* Screenshot grounding data:
+ + + + +
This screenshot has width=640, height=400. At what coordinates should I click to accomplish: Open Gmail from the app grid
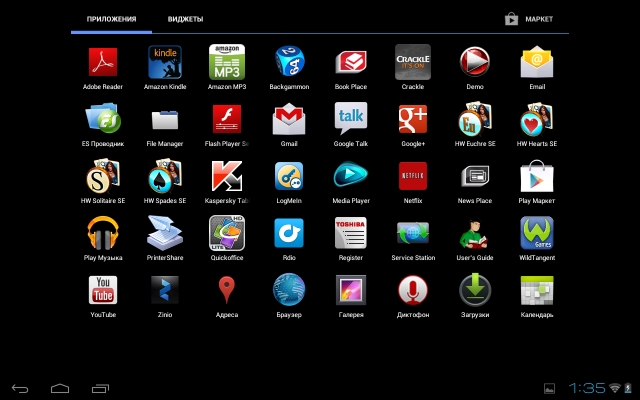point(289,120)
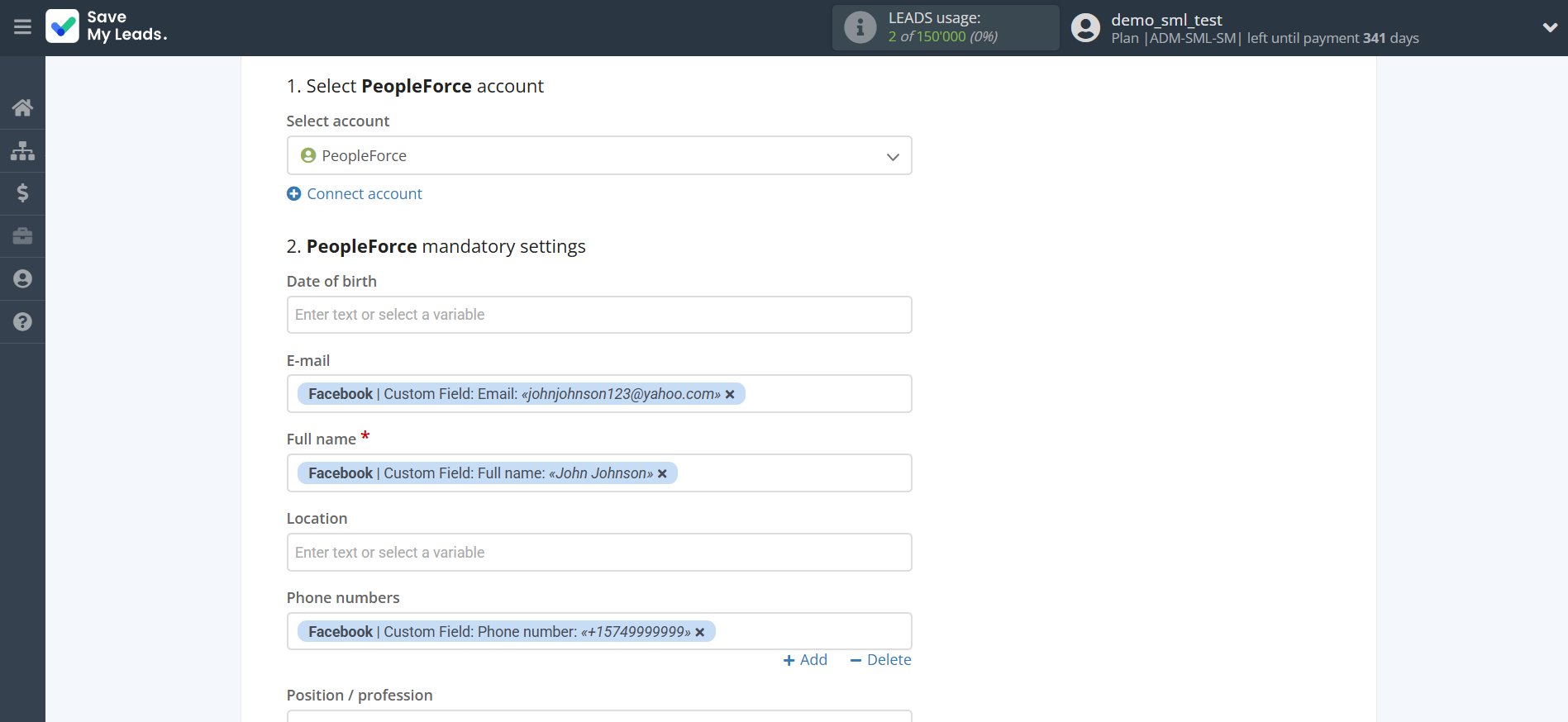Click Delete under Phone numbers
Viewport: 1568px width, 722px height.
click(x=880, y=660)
+ + + + +
* WHAT YOU SHOULD DO:
Copy out all the data exactly, skipping the pictures.

* WORKED SOLUTION:
This screenshot has width=640, height=400. At what coordinates should I click to accomplish: Open Gmail from the app grid
point(289,120)
Click Delete under Phone numbers
Viewport: 1568px width, 722px height.
click(x=880, y=660)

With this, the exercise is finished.